Required work: Print the rows verbatim from the line containing "The height and" through the line containing "[x=258, y=236]", including both of those lines. Leave out the pictures.

* START Available data *

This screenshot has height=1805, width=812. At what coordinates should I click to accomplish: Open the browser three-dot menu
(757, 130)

* END Available data *
* START Available data *

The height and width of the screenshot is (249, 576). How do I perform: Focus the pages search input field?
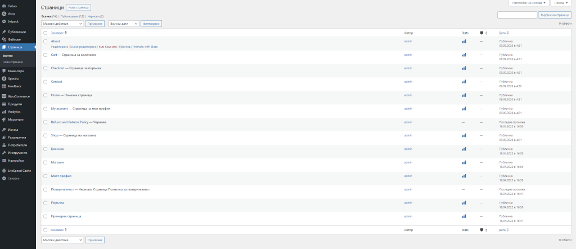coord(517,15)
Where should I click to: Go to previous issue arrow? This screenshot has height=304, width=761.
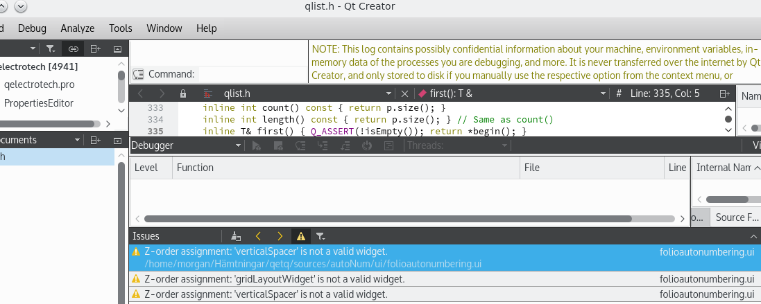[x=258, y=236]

* END Available data *
* START Available data *

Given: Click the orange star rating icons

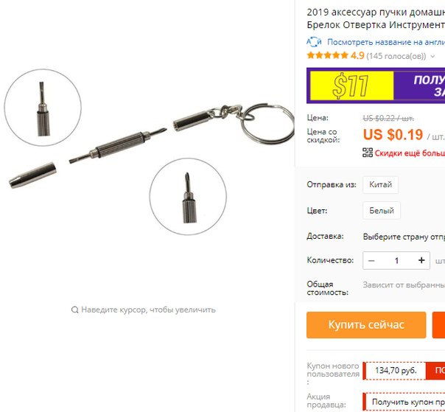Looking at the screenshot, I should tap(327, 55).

* END Available data *

Written solution:
The height and width of the screenshot is (249, 576). How do I perform: Focus the pages search input field?
coord(517,15)
Where should I click to: Go to previous issue arrow? This screenshot has height=304, width=761.
[x=258, y=236]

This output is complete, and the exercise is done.